Mozambique : le Conseil constitutionnel invalide le décret autorisant l’Etat à couper Internet
mercredi 5 août 2026
Dans un contexte où les coupures d’Internet se multiplient en Afrique, une décision judiciaire inédite vient rappeler que même en période de tension, la loi reste un rempart.
Le Conseil constitutionnel mozambicain a déclaré inconstitutionnelles plusieurs dispositions du décret sur le contrôle du trafic des télécommunications. Adopté le 16 décembre 2025, le texte accordait à l’Institut national des communications du Mozambique (INCM) le pouvoir de bloquer les services de télécommunications, dont internet, en cas de « risque imminent pour la sécurité publique ou la sécurité de l’Etat ». Il autorisait également la surveillance des communications, la collecte de données des utilisateurs, et une intervention technique directe dans les réseaux des opérateurs pour faire appliquer les décisions du gouvernement.
Selon l’article 5 du décret, une coupure pouvait être décidée selon l’appréciation de menace du gouvernement. Les juges constitutionnels ont estimé que le gouvernement avait excédé ses compétences en réglementant par décret des restrictions aux droits fondamentaux, une matière qui relève de la compétence exclusive de l’Assemblée de la République.
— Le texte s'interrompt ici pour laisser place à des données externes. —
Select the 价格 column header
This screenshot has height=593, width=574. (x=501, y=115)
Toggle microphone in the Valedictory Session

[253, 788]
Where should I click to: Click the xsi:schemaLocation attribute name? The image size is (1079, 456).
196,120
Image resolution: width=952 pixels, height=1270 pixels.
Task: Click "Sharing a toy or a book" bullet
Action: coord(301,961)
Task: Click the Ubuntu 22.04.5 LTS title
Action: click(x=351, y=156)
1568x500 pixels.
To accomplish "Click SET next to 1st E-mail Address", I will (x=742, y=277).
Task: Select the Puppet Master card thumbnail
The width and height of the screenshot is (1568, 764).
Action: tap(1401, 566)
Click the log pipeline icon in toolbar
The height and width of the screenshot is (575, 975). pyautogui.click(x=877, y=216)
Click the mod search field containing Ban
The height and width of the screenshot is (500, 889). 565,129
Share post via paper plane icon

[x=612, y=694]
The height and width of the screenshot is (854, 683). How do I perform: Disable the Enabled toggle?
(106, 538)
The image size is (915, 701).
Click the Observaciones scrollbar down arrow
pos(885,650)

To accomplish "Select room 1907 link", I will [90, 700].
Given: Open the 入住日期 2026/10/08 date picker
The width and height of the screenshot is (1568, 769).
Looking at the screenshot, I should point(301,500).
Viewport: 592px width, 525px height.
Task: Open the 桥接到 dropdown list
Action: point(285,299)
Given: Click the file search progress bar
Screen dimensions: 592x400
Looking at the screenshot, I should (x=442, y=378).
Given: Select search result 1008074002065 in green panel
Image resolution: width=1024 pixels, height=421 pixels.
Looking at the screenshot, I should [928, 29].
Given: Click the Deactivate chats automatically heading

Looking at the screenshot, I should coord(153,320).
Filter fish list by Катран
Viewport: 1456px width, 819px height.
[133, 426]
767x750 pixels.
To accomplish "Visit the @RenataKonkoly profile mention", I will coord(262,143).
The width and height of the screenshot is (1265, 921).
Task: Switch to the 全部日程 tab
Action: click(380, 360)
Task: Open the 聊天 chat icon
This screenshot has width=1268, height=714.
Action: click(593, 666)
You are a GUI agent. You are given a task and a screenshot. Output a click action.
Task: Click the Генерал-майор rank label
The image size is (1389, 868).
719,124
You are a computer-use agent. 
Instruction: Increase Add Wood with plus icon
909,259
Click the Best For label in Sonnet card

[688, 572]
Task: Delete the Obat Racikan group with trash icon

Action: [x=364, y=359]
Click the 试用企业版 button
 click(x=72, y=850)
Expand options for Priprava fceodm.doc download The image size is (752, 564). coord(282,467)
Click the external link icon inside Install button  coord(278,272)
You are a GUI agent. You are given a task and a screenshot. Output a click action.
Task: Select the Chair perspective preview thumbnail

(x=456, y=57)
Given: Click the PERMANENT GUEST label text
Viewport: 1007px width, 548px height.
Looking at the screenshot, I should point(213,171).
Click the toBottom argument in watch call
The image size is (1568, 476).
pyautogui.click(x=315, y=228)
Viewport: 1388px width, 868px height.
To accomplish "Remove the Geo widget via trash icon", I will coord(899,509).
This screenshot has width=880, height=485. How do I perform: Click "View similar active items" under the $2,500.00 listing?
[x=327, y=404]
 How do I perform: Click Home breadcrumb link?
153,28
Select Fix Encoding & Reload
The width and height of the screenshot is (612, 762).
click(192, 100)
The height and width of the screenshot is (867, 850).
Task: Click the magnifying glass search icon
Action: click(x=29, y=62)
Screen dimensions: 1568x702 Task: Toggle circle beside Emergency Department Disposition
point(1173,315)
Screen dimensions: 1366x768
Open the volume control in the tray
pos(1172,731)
Le Conseil constitutionnel, plus haute instance du pays en matière de droit constitutionnel et électoral, avait été saisi en janvier par le Centre pour la démocratie et les droits humains (CDD), une organisation non gouvernementale locale, par le biais d’une pétition adressée au Médiateur (Ombudsman). Le Comité pour la protection des journalistes (CPJ) a salué la décision « de protéger le droit des Mozambicains à accéder à Internet et aux informations essentielles qu’il fournit, ainsi que de défendre l’espace civique ».